The entire novel is trying to show the reader how much happiness and joy is right in front of our eyes but we fail to notice it. The first summer day, the time you hang the swings, the first time you wear your trainers, the first time you eat ice-cream, the first time you hear the crickets sing, the first time you run in the grass, all of these events excite Douglas and his friends. The boy's philosophy of life is so mature, yet grown up people very easily forget it. We should live today, grab up everything we can, enjoy it, play with it, write it down, make someone smile, capture the sun, the moon, the wind, the grass, because this day is never going to come back.
Most of the short stories are in some way related to Douglas, his family, or his friends. The old characters are nostalgic about their youth, their loved ones, who have died, their experiences. The young ones listen to their stories with amazement that these old people have sometime been young. Overall, Bradbury's heroes are sweet, loving, sensitive, caring for life, living in memories or carefully storing them for future years. Bradbury's heroes are healthy and happy mainly because they live today, without plans for the futures, without waiting for something grand to happen. They realize that existence is about is the little pleasures that we experience every day, even every hour, in between the big, shaking events that transform our lives drastically.
All of these summer moments are accompanied by the gentle touch of dandelion wine. For Douglas, the wine symbolizes all the summer joys, trapped in a single bottle. Every day has its own bottle, which reminds the boy of what he did, what he felt, or what he learned that day. So that in the winter, he can go down the basement, open the dandelion wine, and return to this blissful time.

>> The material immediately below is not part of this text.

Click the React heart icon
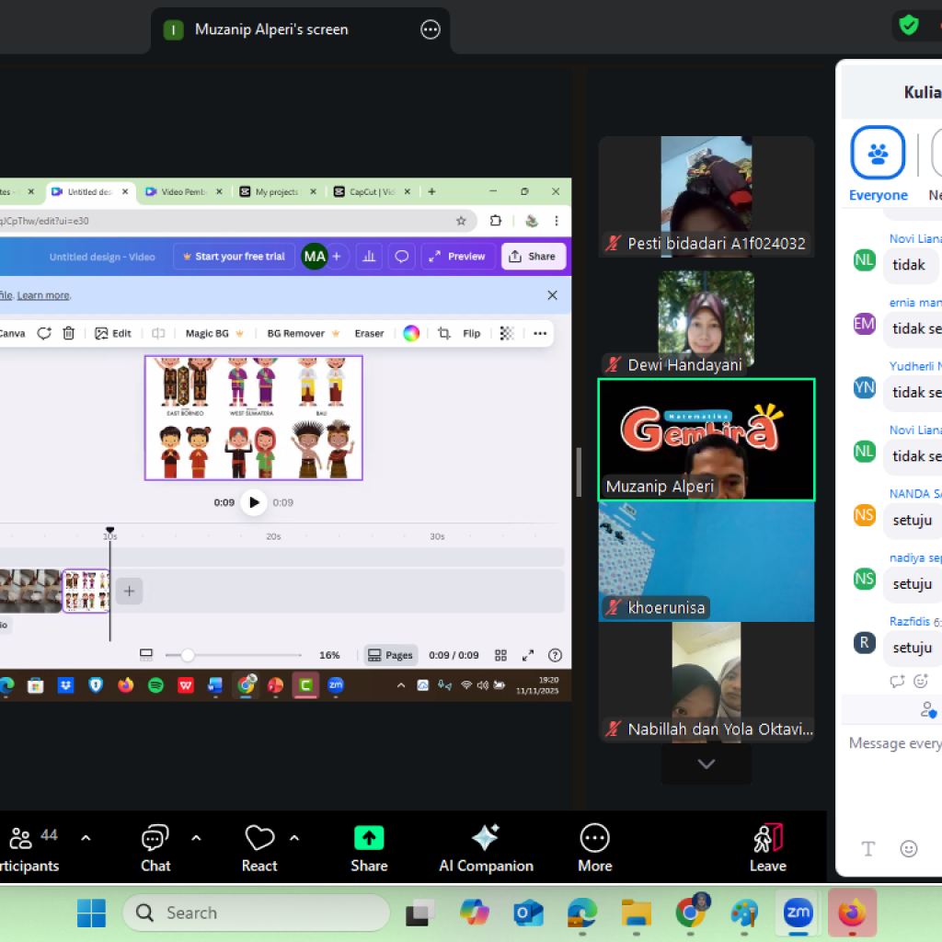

Dandelion Wine is a semi-biographical novel. It combines Bradbury's actual experiences as a little boy in a small US town with his unique imagination. Most of the stories were published previously as short-stories before being combined into one large novel. These romantic and sentimental short stories are in a huge contrast with the grim, depressing world that 451 Fahrenheit portrays. As if two different people wrote two different novels, both of which feature intimate reflections about our world, even though in totally different aspects. Ray Bradbury is a name that combines everything - science, fantasy, horror, science-fiction, and...nostalgia.
In Dandelion Wine reality is sometimes overwhelmed by fantasy to arrive at a wonderful novel, which warms up even the most cynical and cold heart. I will be re-reading it over and over again when I feel I am living not in the present but in some uncertain future. Because the present is all we have and we should enjoy it with a bottle of dandelion wine.